The price tag attached to the New Horizons space probe weighs more than the actual planet.
At $720 million, Pluto was certainly not a cheap vacation (especially since the probe didn’t even bother to get a hotel room and park itself on the beach for a few days). New Horizons costly trip to Pluto is the equivalent of you spending ten years and a million dollars hitchhiking to Washington DC, simply so you can drive by and take a picture on your Nokia flip phone. Many people would probably say that the trip to Pluto was too costly, but actually those high quality photos New Horizons took will be extremely valuable to scientists. All kidding aside, traveling to Pluto and finally exploring the furthest reaches of our Solar System will create a new dawn of space exploration and continue to propel us forward.
It’s fortunate that NASA has very deep pockets to fuel such a mission, but it turns out, the exorbitant price tag is nothing compared to some of the stuff we’ve wasted our money on right here on Earth.
7. Daylight Savings Time ($434 million-$1.7 billion per year)

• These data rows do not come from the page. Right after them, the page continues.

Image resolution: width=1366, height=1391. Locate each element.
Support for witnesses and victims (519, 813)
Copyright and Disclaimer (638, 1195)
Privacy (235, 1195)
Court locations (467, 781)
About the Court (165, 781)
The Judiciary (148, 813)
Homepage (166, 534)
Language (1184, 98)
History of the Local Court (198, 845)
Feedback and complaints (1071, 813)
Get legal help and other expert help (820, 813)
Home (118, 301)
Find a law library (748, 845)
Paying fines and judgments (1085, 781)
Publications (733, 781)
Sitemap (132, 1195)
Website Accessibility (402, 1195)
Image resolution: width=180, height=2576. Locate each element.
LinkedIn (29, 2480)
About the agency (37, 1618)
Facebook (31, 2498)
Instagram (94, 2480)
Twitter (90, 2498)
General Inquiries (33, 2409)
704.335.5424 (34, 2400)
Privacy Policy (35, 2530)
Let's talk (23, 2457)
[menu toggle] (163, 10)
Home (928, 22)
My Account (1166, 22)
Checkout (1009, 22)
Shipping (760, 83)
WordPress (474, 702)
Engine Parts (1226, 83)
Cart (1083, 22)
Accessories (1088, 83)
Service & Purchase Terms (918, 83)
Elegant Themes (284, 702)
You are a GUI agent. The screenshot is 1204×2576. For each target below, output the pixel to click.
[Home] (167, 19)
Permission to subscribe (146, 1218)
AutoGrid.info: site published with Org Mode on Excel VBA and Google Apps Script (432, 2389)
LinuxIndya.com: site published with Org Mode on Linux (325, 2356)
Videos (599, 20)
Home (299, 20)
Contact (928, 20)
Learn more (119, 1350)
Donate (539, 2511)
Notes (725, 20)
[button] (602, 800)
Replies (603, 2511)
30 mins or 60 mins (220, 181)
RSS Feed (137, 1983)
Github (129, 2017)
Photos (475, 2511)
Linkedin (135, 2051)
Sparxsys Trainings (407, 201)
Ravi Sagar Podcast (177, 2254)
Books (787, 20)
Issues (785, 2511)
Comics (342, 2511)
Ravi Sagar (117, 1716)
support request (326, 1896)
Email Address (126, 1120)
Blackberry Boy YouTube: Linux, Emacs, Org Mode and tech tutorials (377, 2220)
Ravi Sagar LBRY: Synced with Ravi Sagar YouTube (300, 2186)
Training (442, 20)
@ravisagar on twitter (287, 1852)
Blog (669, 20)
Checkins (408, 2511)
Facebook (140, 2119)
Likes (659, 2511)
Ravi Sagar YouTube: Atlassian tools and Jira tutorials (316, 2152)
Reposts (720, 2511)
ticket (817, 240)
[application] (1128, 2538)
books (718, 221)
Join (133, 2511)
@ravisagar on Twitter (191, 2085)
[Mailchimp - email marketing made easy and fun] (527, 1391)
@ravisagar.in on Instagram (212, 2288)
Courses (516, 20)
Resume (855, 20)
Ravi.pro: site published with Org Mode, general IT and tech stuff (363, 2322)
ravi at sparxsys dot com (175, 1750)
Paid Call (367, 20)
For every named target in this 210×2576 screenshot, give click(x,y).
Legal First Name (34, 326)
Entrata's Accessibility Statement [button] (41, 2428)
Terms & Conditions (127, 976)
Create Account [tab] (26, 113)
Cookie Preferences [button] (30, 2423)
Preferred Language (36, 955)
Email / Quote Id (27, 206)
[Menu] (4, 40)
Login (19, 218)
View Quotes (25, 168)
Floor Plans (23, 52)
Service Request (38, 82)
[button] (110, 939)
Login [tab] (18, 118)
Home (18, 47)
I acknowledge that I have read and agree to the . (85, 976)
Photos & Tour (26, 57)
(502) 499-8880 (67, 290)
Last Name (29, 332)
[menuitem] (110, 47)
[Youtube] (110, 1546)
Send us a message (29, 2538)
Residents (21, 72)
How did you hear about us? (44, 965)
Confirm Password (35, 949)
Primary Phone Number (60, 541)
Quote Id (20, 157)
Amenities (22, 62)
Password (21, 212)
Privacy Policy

How could daylight savings time possibly cost more than going to Pluto? If you’ve ever experienced daylight savings time, as I’m sure you have, you’ve probably experienced the inconvenience of it. You or one of your co-workers forgets about it and is late to a key meeting, or you miss your flight as a result. Say you’re waking up an hour earlier than usual and you’re exhausted while sitting in traffic. Since you aren’t paying attention, you get into a fender bender. While it’s hard to place an exact figure on how much money it costs us each year estimate range to almost $2 billion, according to the Things That Cost More Than Space Tumblr page.
6. Pirates of the Caribbean Films ($1.04 Billion)
Hollywood has shelled out a lot for the sake of Captain Jack Sparrow. There was $140 million spent to make The Curse of the Black Pearl (2003), $225 million to make Dead Man’s Chest (2006), $300 million to make At World’s End (2007), and $378.5 million for On Stranger Tides (2011). In 2017, we can expect Dead Men Tell No Tales.
5. Trump Taj Mahal ($1.1 Billion)
That’s right, the man currently running for President with the campaign slogan, “make America great again” poured over a billion dollars into the world’s most expensive casino, according to The New York Times. The facility itself cost $500 million. The huge building covers 17 acres and was dubbed the “8th wonder of the world,” by its publicists. The costly business venture in Atlantic City was Trumps third casino in the gambling capital of New Jersey.
4. The Dallas Cowboys’ AT&T Stadium (1.2 Billion)
The Dallas Cowboys’ AT&T Stadium features a max capacity of 105,000 people and the world’s fourth largest TV screen. Completed in 2009, Jerry World could have financed the trip to Pluto, plus another trip to Neptune if we’re counting at a dollar per mile rate (NASA’s 3 billion mile trip to Pluto cost lest than 50¢ per mile).
3. ATM Fees ($8 Billion)
Those $2 charges here, and $3 charges there really begin to add up when the entire population of America has to contribute. According to 2010 data, Americans completed about $2.1 billion fee-carrying ATM transactions that year, at an average cost of about $3.85, which totals just over $8 billion.
2. Spam emails, $21.58 billion
Information Week shared the toll that spam took on America in 2004. The National Technology Readiness Survey estimated that the roughly 170 million adults who were online that year spent three minutes a day deleting spam, for a lost productivity cost in the tens of billions for that one year.
1. Hangovers, $160 billion-ish
The CDC in 2011 published a study (based on 2006 data) that put the cost of excessive alcohol consumption that year at $223.5 billion. Some 72% of that, or about $160 billion, “largely resulted from losses in workplace productivity.” That Atlantic’s take “suggests that the economic drag from hangovers is about $160 billion.”